Generally, distributions from Traditional or Rollover IRAs must be reported as income, which inflates your Adjusted Gross Income (AGI). Even if you were to give the same amount to charity, the charitable gift as an itemized deduction (if you itemize) would reduce your taxable income by the amount of the gift, but it would not reduce your AGI. Because the QCD is not taxable income in the first place, it has no effect on your AGI. This is important because the taxability of Social Security income, itemized deduction phase-outs, Roth and Spousal IRA contribution eligibility, capital gain and qualified dividend tax rates, the net investment income Medicare surtax, the Alternative Minimum Tax, some credit phase-outs, Medicare premium costs, and most state income tax liabilities all factor off your AGI.

Furthermore, making the QCD directly from your IRA allows you to realize tax benefits from charitable giving even if you don’t itemize deductions. Qualified Charitable Distributions count as IRA distributions and can be used to satisfy all or part of your Required Minimum Distribution (RMD). This makes them particularly useful for senior citizens who are still working, have other taxable income including Social Security, or find themselves in a higher tax bracket or subject to higher Medicare premiums based on AGI (IRMAA).

QCDs take on greater significance as a tax-saving strategy now that fewer filers are itemizing. The new tax law nearly doubles the standard deduction (for 2018, to $24,000 for married couples filing jointly, $18,000 for heads of household, and $12,000 for all other individuals, indexed for inflation in subsequent years) and caps the itemized deduction for state and local taxes (SALT) at $10,000 annually. Thus, many taxpayers who previously itemized deductions will now find it advantageous to take the standard deduction instead. These taxpayers will no longer deduct their charitable contributions, but via a QCD, those eligible can still make those contributions with pre-tax dollars, resulting in significant tax savings.

Regs: USC Sec 408(d)(8)

Only individuals who’ve attained age 72 (the RMD age) can make QCDs. For example, if you don’t reach age 72 until December 1, 2021, a direct transfer from your IRA to your favorite charity before December 1, 2021 won’t meet the QCD requirement.

The charitable recipient must be an organization that qualifies for a charitable income tax deduction of an individual, other than a private (grant-making) foundation, a donor-advised fund or a supporting organization under Internal Revenue Section 509(a)(3). Most charities that qualify for the deduction will advise the donor that contributions are tax deductible, but if you’re not sure, see our FAQs for the link to check on your intended charity. The charity that receives the donation must provide donors the same contribution acknowledgment as other deductible charitable contributions it has received. Failure to obtain the acknowledgment will disallow the QCD.
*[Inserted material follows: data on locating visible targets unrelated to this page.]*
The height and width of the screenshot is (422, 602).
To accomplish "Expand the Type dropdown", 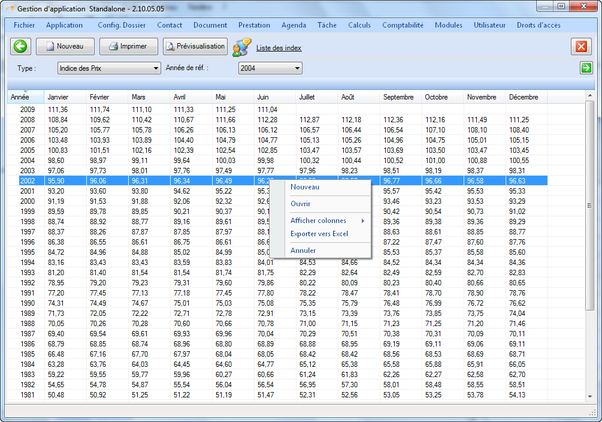I will coord(155,69).
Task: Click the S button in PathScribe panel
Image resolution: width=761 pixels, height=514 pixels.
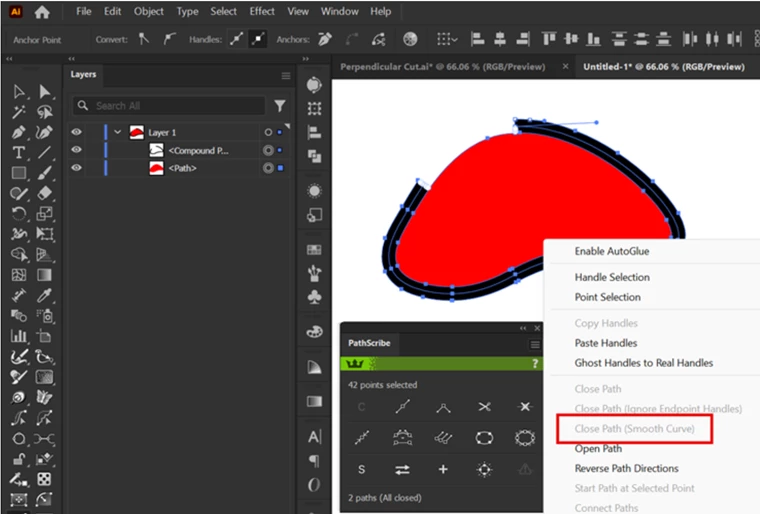Action: tap(362, 469)
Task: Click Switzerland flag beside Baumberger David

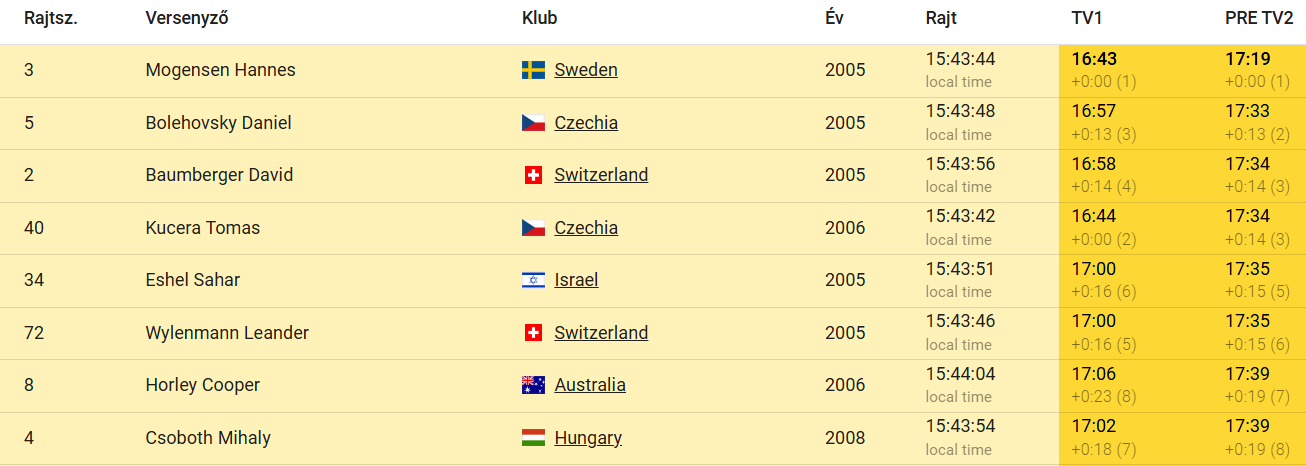Action: pos(533,175)
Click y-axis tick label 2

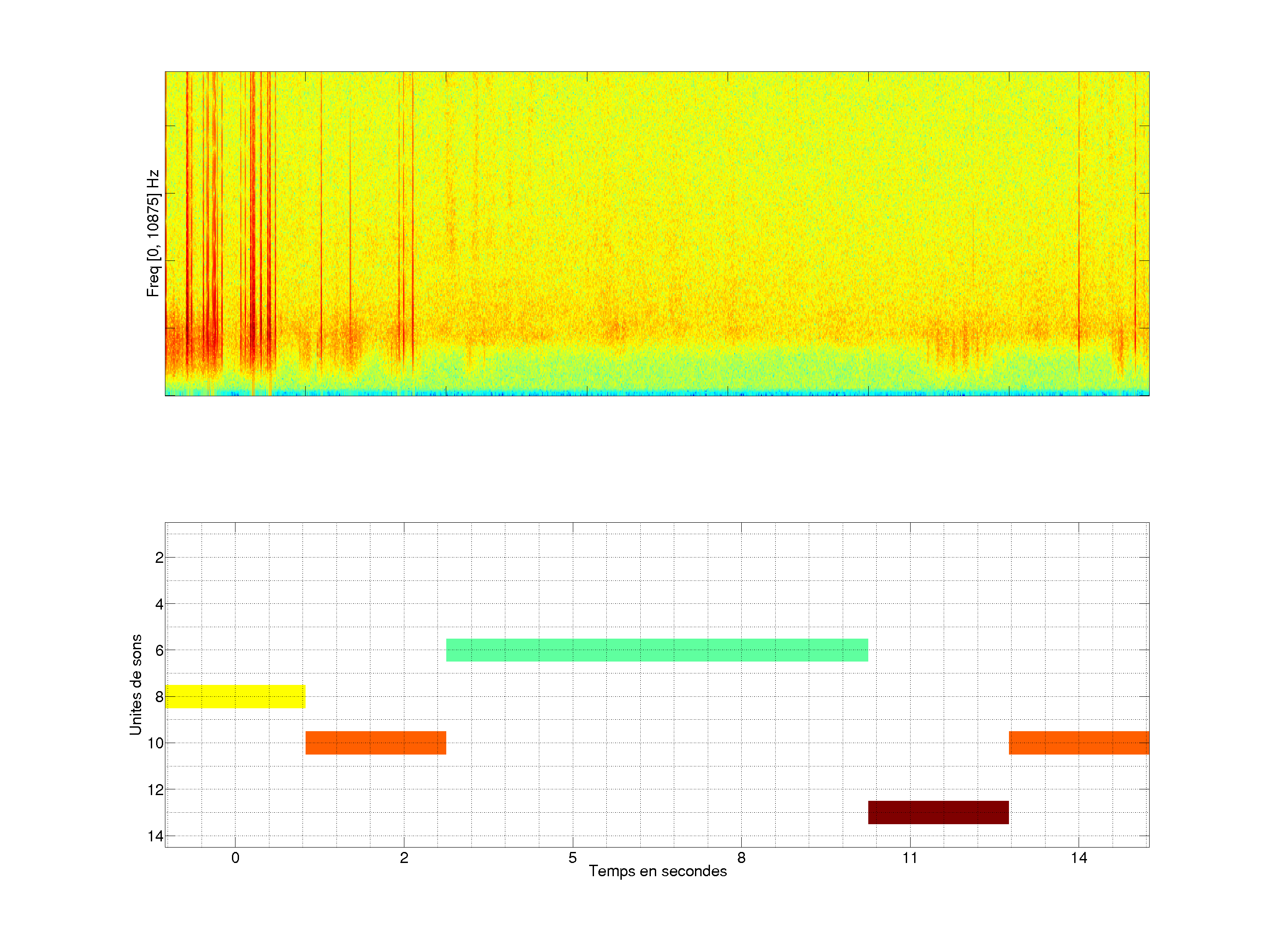tap(159, 558)
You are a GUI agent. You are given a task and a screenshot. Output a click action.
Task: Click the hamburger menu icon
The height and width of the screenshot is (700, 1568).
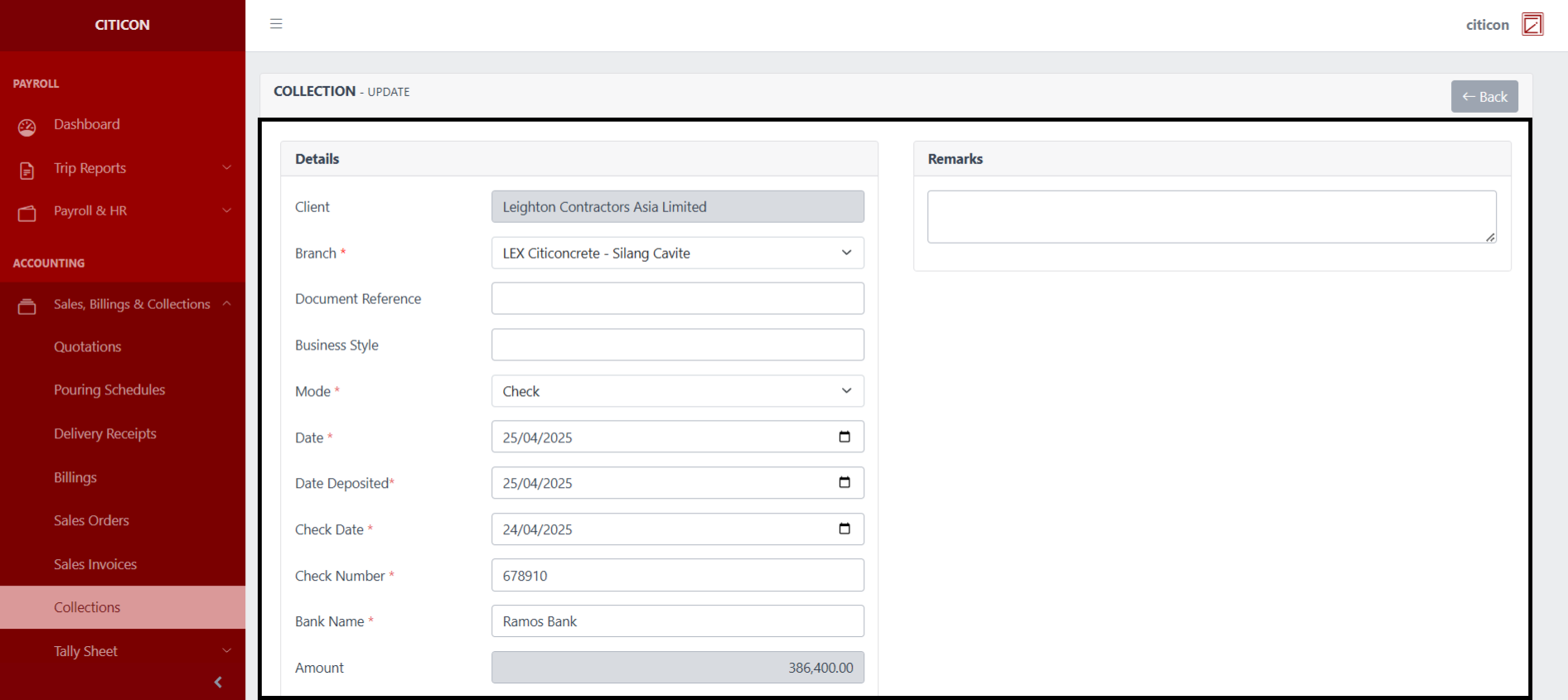(x=276, y=24)
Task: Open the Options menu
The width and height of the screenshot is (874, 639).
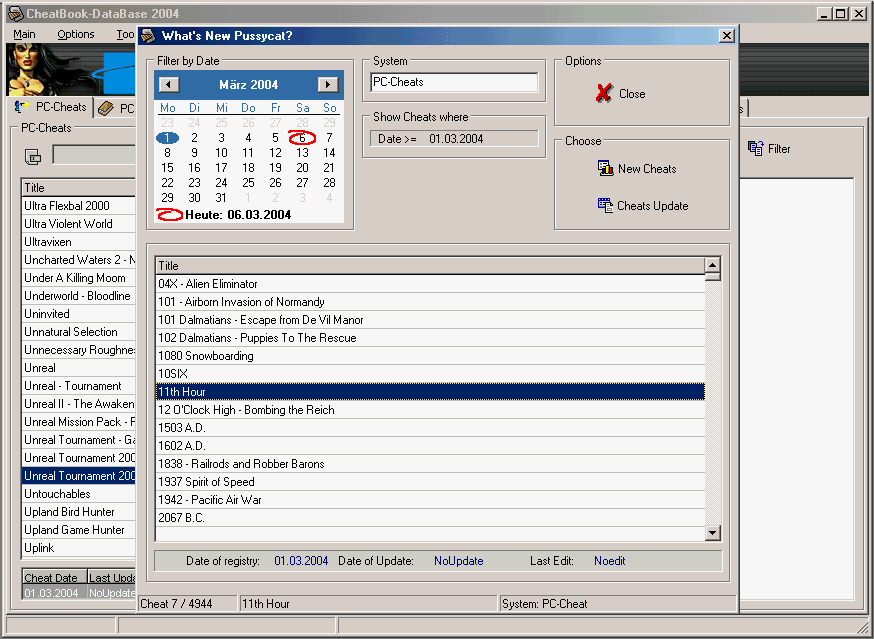Action: [76, 34]
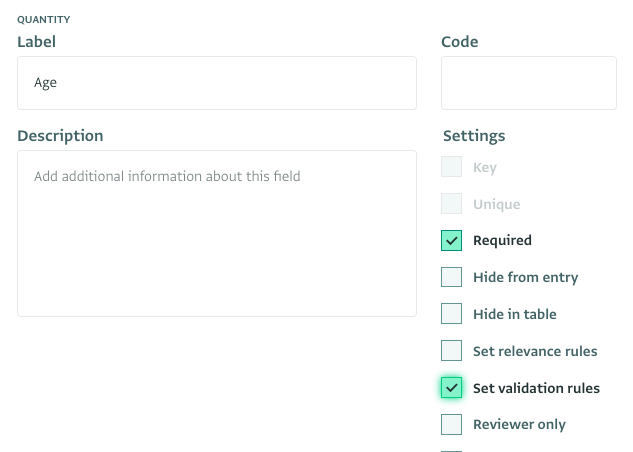The image size is (633, 452).
Task: Click the disabled Unique checkbox
Action: click(451, 203)
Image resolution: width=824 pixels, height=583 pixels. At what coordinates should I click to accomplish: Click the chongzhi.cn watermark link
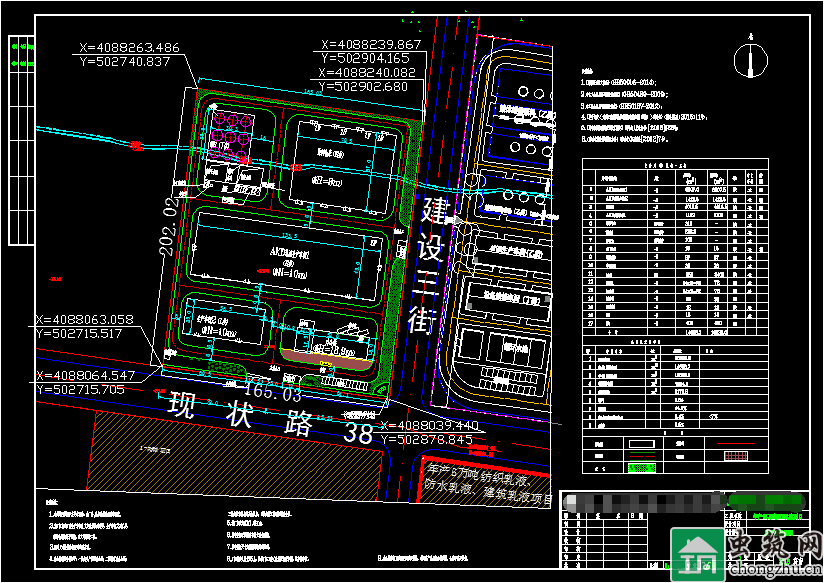click(x=773, y=570)
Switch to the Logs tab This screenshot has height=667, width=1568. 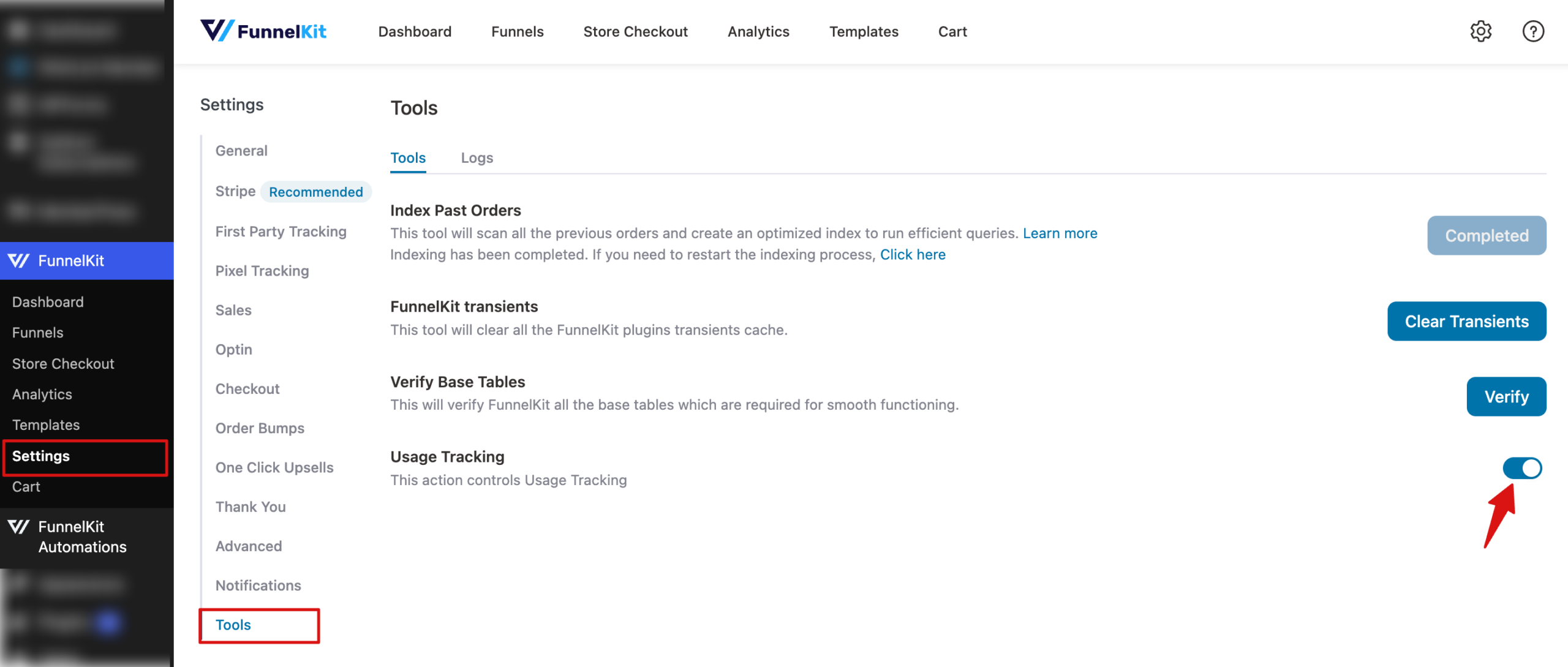tap(477, 157)
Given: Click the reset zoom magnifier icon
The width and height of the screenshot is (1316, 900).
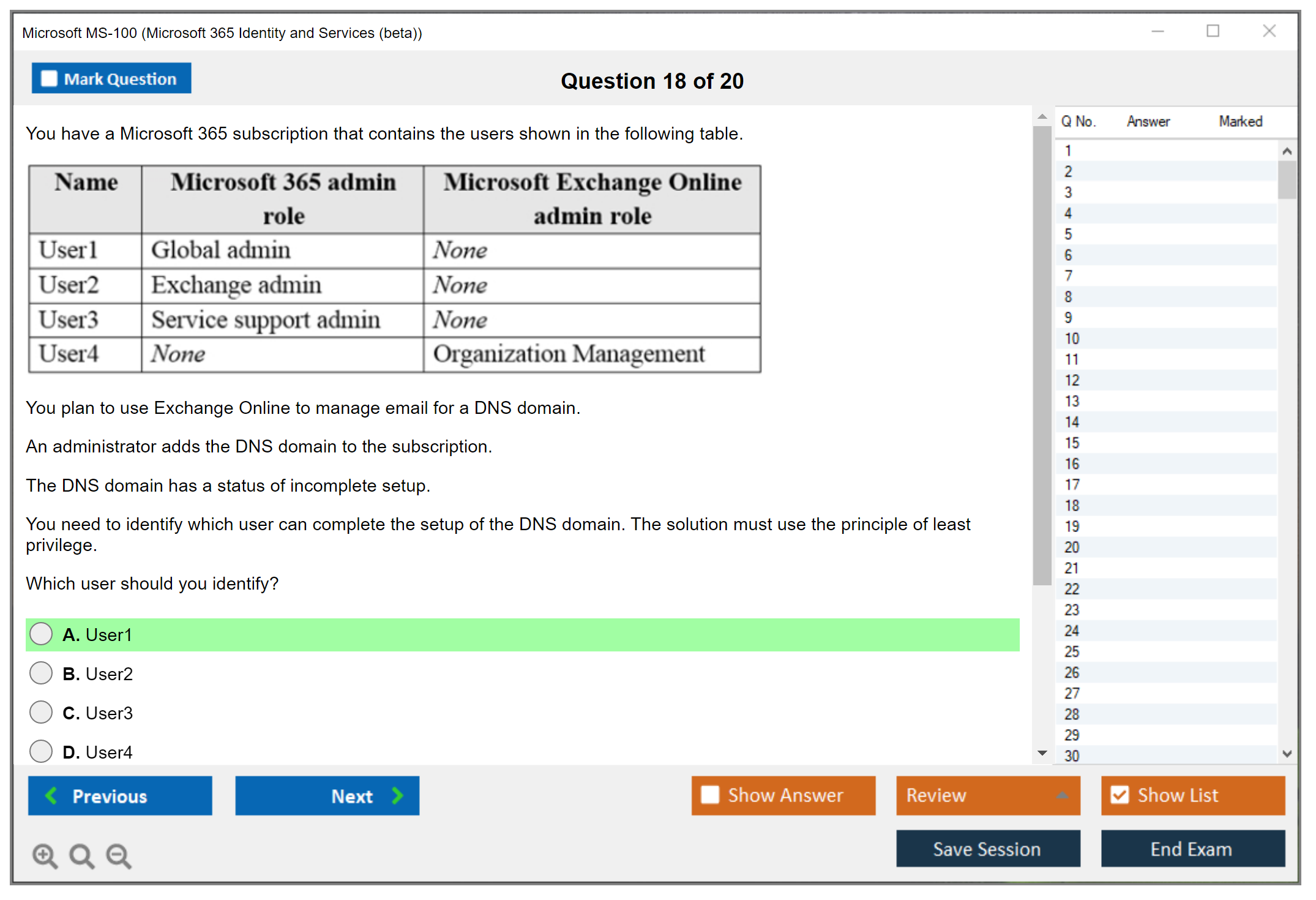Looking at the screenshot, I should tap(81, 855).
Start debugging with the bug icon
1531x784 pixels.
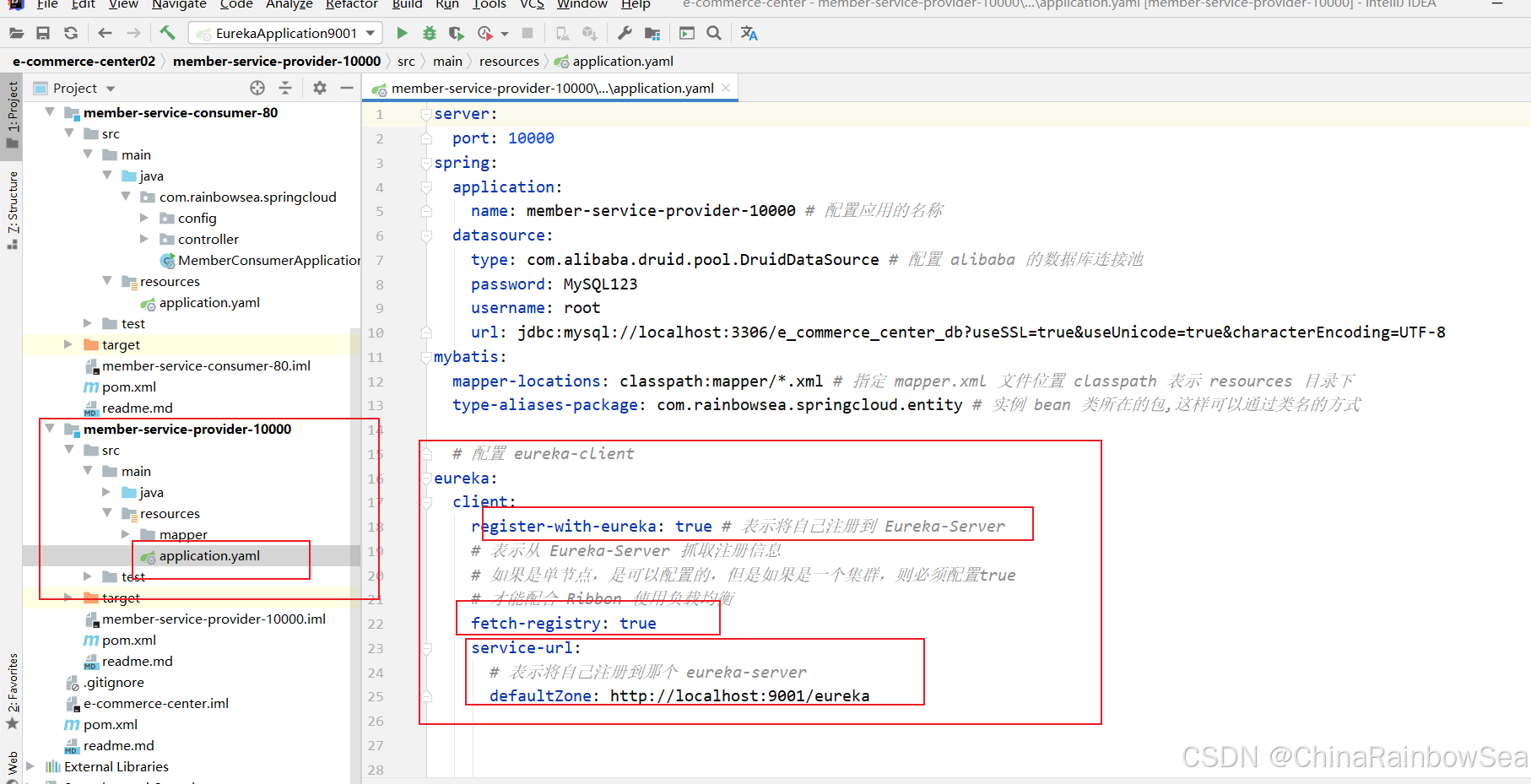pyautogui.click(x=430, y=33)
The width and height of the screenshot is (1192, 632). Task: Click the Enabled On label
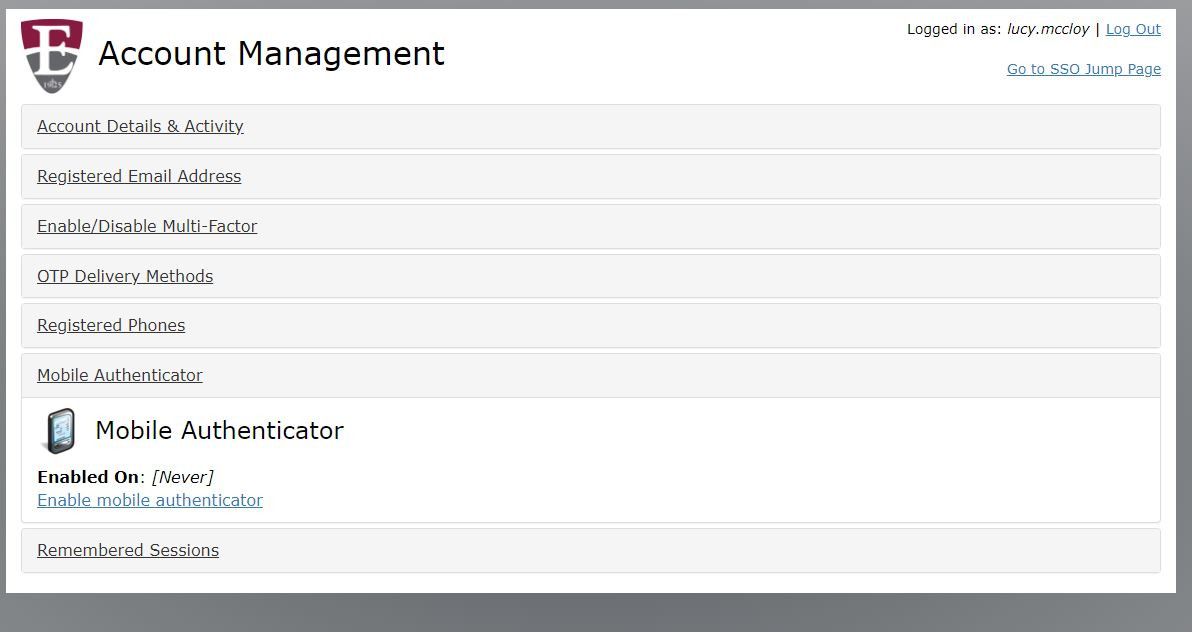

QCDs may be made from a Traditional IRA, a Rollover IRA, or an individual retirement annuity, but not from a Simplified Employee Pension, a Simple IRA, or an Inherited IRA if the beneficiary is under 72 years old. Notably, a QCD is permitted from a Roth IRA as well, though most distributions from Roth IRAs are already tax-free and therefore QCD rules would not be relevant anyway.

QCDs are capped at $100,000 per person per year, which means both husband and wife can initiate a QCD if filing joint. If more than $100,000 from one individual is donated in the same year via the QCD, there is no carryover of the income exclusion to a future year – rather, the amount exceeding $100,000 can be deducted as a charitable contribution if the individual itemizes deductions.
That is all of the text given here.